━━━ Supplied text ━━━
Do You Have to Feel Wrong In Order to Feel Right?

Head bowed, he started crying again. Afraid to reveal too much of himself, he spoke carefully. Listening to him, my heart was breaking along with his already broken one. "I never realized life would be so hard, and I'd be so unhappy," he said. (He wasn't even 20, but he talked as if he were an old man.) During the next several months, my husband and I tried to win his trust. And we knew he wanted to trust us. But he couldn't let go--fear and denial held him back. But they also provided him with a temporary but false sense of relief: Denial assured him that he didn't really have a problem. (He claimed he'd just had "a lot of bad luck" in his life.) I flat out told him that he suffered from compulsion and addiction. He didn't believe me--and who could blame him? It takes real guts to admit self-defeating behaviors. Admitting his problem would expose his fear of having to change. Holding on to negative mindsets and behaviors is better than the risk of the unknown. (Or at least that's what we all tell ourselves.) But denial only produces more fear and more self-sabotage. We lost touch with this wonderful young man when he moved out of our ward and out of California. Last I heard, he was still using drugs.
━━━ Records shown ━━━
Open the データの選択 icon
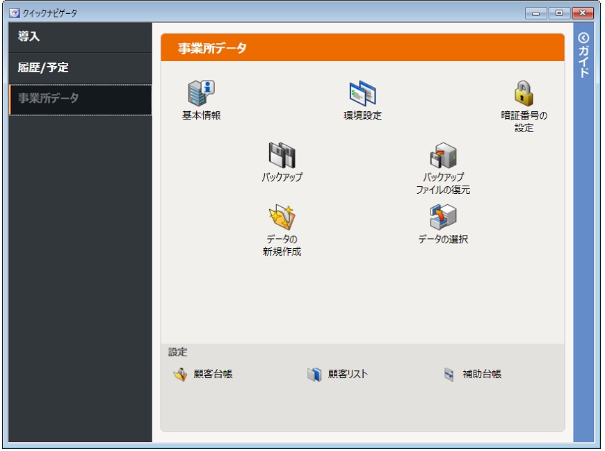pyautogui.click(x=443, y=218)
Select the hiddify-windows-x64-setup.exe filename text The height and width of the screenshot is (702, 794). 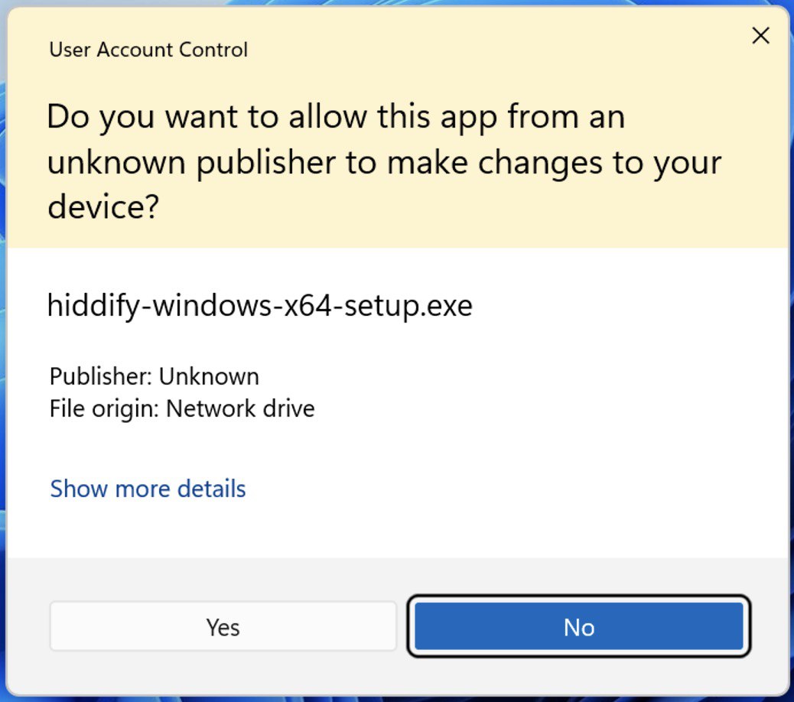(x=261, y=304)
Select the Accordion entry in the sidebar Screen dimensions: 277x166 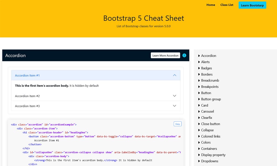(209, 56)
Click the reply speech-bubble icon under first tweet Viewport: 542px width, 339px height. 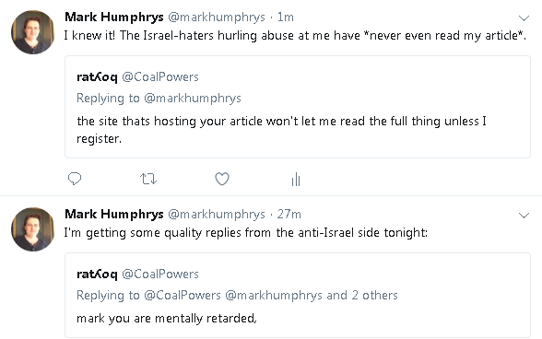(75, 179)
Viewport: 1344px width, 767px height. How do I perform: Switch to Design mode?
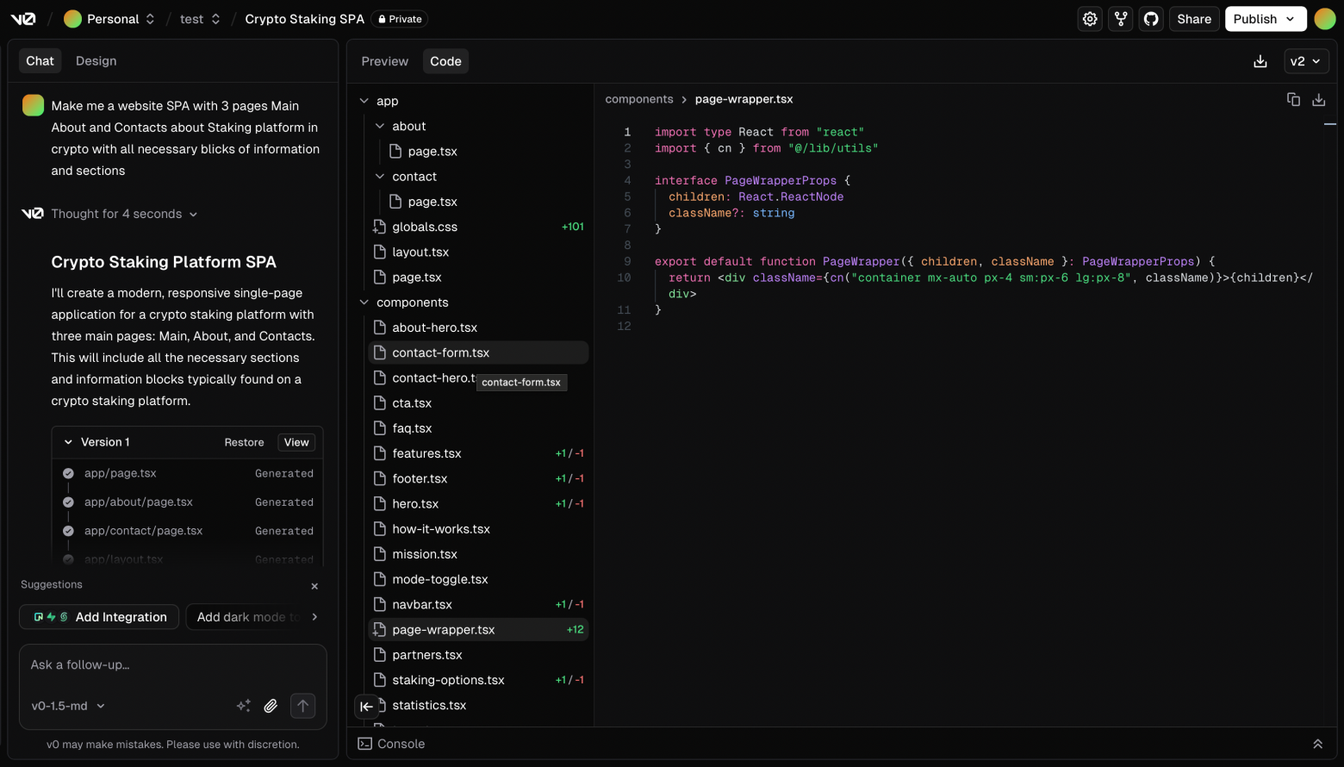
━━━
# Written task A
Condense the paragraph of the piece on denial that begins "Head bowed, he started crying again" into a bulleted list of its main facts.
# Written task B
Carry the piece on denial and self-defeating behavior forward from its final sentence.
The data has no role in what is asked here.

# Exercise response A
- A young man, not yet 20, cried and spoke guardedly, saying he never realized life would be so hard or that he would be so unhappy.
- For several months the narrator and the narrator's husband tried to win his trust, and he wanted to trust them.
- Fear and denial held him back while giving him a temporary, false sense of relief. He blamed his troubles on "a lot of bad luck."
- The narrator told him directly that he suffered from compulsion and addiction, but he did not believe it.
- Admitting self-defeating behavior takes courage. It would have exposed his fear of having to change, and clinging to familiar negative patterns can feel safer than facing the unknown.
- Denial only produces more fear and self-sabotage.
- Contact ended when he moved out of their ward and out of California. The last they heard, he was still using drugs.

# Exercise response B
 "First Sorrow," Artist Unknown

I understand his need to dull the anxiety and/or pain. It's easier to simply check out of life then to engage and problem solve. I have never broken the Word of Wisdom, thus I've never fallen prey to tobacco, drug, alcohol, or prescription drug abuse. Nevertheless, I have an addictive mindset. The LDS Twelve Steps program wasn't available 25 years ago, so I read a lot of books, got a Master's degree in Communication Studies, and prayed for understanding and spiritual strength. Consequently, I've overcome (for the most part) addictive and compulsive mindsets that led to my unhealthy behaviors. Namely, I had a real addiction to pleasing others, striving and maintaining a certain image, perfectionistic thinking, conflict avoidance, unnecessary shame, guilt, and fear, an inability to trust my own instincts, and feeling "less than." I've spent the last 25 years searching for and labeling these "emotional knots" and learning how to untie them.  Happily, these burdens began to lift at the very second I began my "knot search." I still struggle with anxiety. Angry people still scare me. I still struggle in setting appropriate boundaries. But I don't have to feel wrong anymore to feel that I'm doing what's right.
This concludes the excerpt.